Connecticut's insurance department yesterday kicked off an inquiry into insurers' payments of death benefits and the steps the insurance companies take to locate beneficiaries.
Thomas B. Leonardi, the state's insurance commissioner, noted that some companies may use the U.S. Social Security Administration's master death file to cease annuity payments when a policyholder dies but fail to use the same information to check dormant life policies to determine whether insured people have died.
“It is a double standard that we will not tolerate,” Mr. Leonardi said in an announcement. “Connecticut insurers are put on notice that the department fully expects them to make every effort to locate all beneficiaries — especially in this age of rapid communication and countless databases.”
Connecticut's announcement comes on the heels of a settlement between California and John Hancock Life Insurance Co. over the insurer's failure to make prompt delivery of dead clients' death benefits valued at $20 million.
California has also subpoenaed MetLife Inc. to appear at a May 23 hearing to answer questions about its practices in paying death benefits and locating beneficiaries. Meanwhile, Florida has also asked MetLife and Nationwide Financial Services Inc. to show up at a May19 hearing on the same issue.
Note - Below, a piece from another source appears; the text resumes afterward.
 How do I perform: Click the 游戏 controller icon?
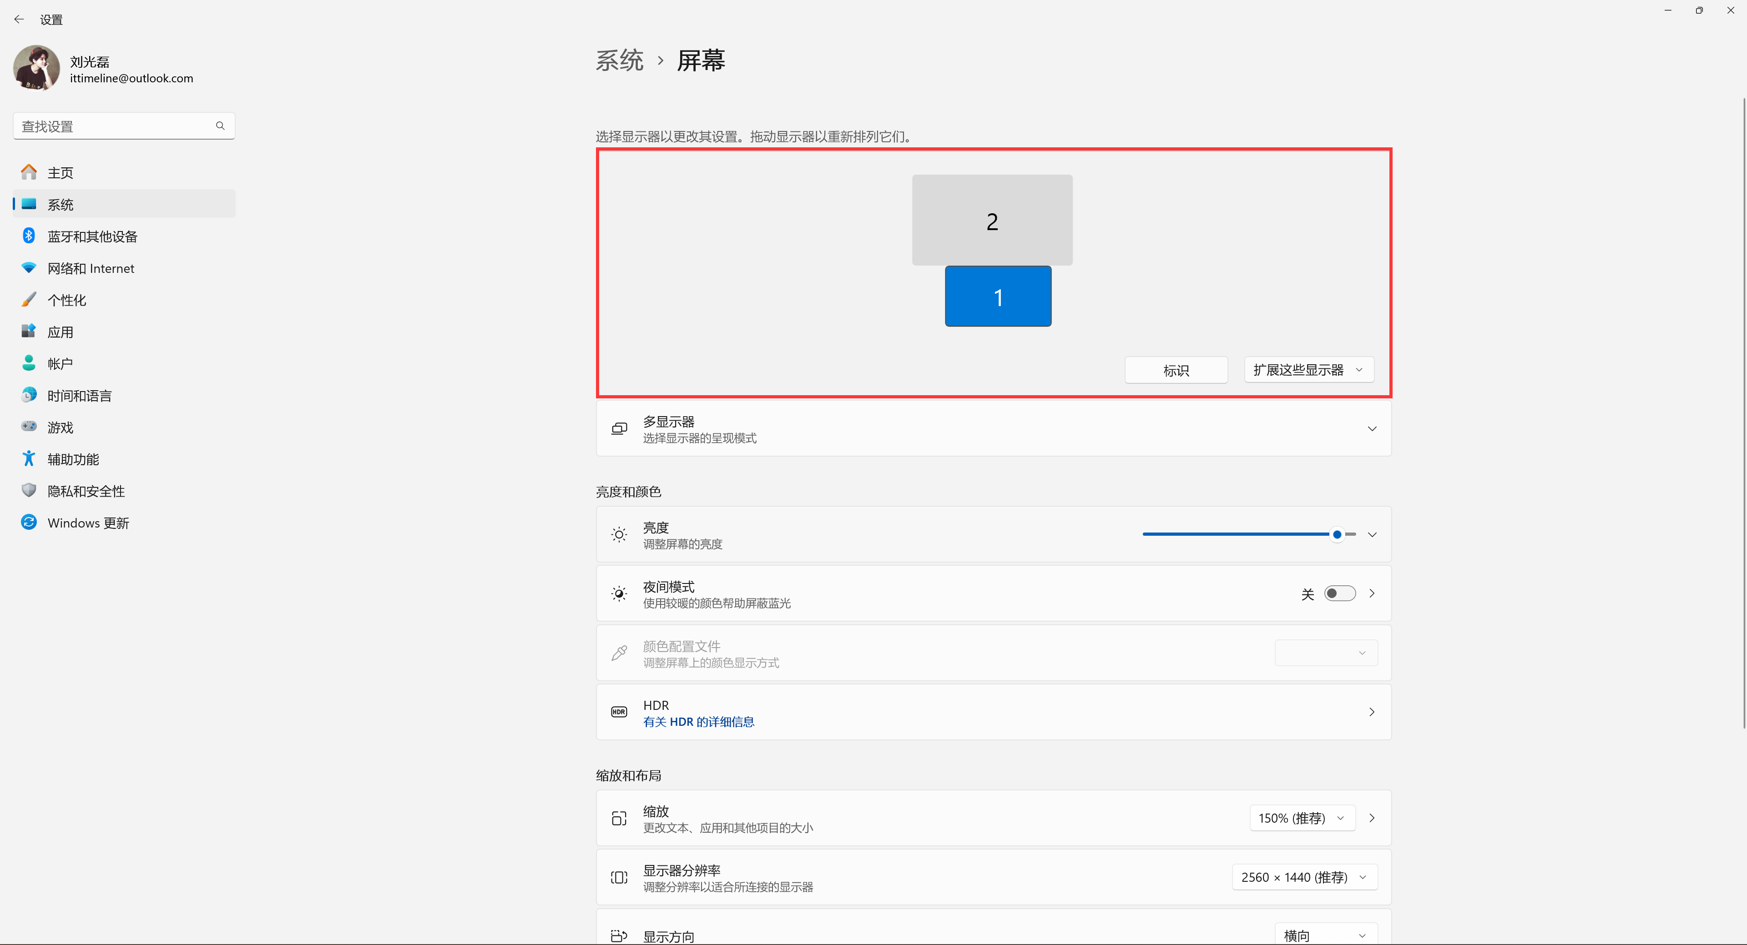click(28, 426)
California's and Florida's cases are related to a three-year, 35-state investigation of 21 insurers by auditing firm Verus Financial LLC into whether insurers were complying with unclaimed-property laws. That inquiry largely involved state comptrollers and treasury departments, which have jurisdiction over unclaimed property.
Connecticut's inquiry is separate from the larger investigation, said state insurance department spokeswoman Donna Tommelleo. The Nutmeg State's treasury department isn't among the states participating in the Verus audit.